The value isn't just that it tells the agent what to do. It's that it's version-controlled, reviewable, and applies consistently across every session. If your AI feature has quirks — data it shouldn't touch, formats it must follow, constraints from legal — those belong in an AGENTS.md equivalent, not in an ad-hoc system prompt that lives in a .env file.
What I'd build with this
A jargon-aware AI onboarding flow. When a new developer joins your platform, have them tell you what they understand about AI coding. Use this vocabulary as a benchmark — quiz them on the five or six concepts that most directly affect how they'll use your product. Tailor the onboarding based on where their mental model has gaps.
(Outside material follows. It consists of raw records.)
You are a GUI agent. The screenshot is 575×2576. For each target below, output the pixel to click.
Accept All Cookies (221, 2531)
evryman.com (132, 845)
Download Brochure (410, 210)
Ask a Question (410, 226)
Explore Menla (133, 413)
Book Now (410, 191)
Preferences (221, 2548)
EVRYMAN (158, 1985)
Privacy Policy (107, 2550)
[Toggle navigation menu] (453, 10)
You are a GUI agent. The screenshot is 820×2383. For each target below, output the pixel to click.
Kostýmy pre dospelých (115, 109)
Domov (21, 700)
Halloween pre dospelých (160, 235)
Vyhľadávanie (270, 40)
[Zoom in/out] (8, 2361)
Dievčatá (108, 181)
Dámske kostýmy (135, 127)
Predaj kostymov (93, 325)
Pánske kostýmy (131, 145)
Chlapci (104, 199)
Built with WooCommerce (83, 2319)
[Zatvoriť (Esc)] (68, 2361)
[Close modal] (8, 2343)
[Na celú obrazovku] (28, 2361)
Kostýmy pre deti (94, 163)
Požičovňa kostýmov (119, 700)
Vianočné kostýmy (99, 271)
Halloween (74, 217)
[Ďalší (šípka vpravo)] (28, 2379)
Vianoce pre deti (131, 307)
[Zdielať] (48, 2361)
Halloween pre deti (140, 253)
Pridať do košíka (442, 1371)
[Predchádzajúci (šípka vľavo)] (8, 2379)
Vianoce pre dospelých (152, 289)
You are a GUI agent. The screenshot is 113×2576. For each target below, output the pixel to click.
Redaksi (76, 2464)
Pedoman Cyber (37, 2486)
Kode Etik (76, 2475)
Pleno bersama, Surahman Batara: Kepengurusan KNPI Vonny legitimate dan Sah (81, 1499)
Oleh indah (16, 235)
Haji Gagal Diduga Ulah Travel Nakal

Context health monitoring for long agent sessions. Track token count across agent turns and surface a warning when you're approaching 60% of the context window (the edge of the smart zone). Give the user the option to compact before quality degrades, rather than waiting for it to fail silently.
A billing optimisation audit tool. Accept a system prompt as input, analyse the structure, and report on cache-ability: what percentage of tokens are stable across requests, where the cache break points are, and how much you'd save by restructuring. Something I'd genuinely use every time I ship a new AI feature.
The dictionary itself is worth bookmarking — it's at github.com/mattpocock/dictionary-of-ai-coding and covers about 60 terms across 7 sections. Matt's framing in the intro is honest: "there's a whole VC-funded economy that benefits from keeping this hard to understand." The vocabulary is learnable in an afternoon. Once you have it, a lot of the mystery around AI billing and model behaviour disappears.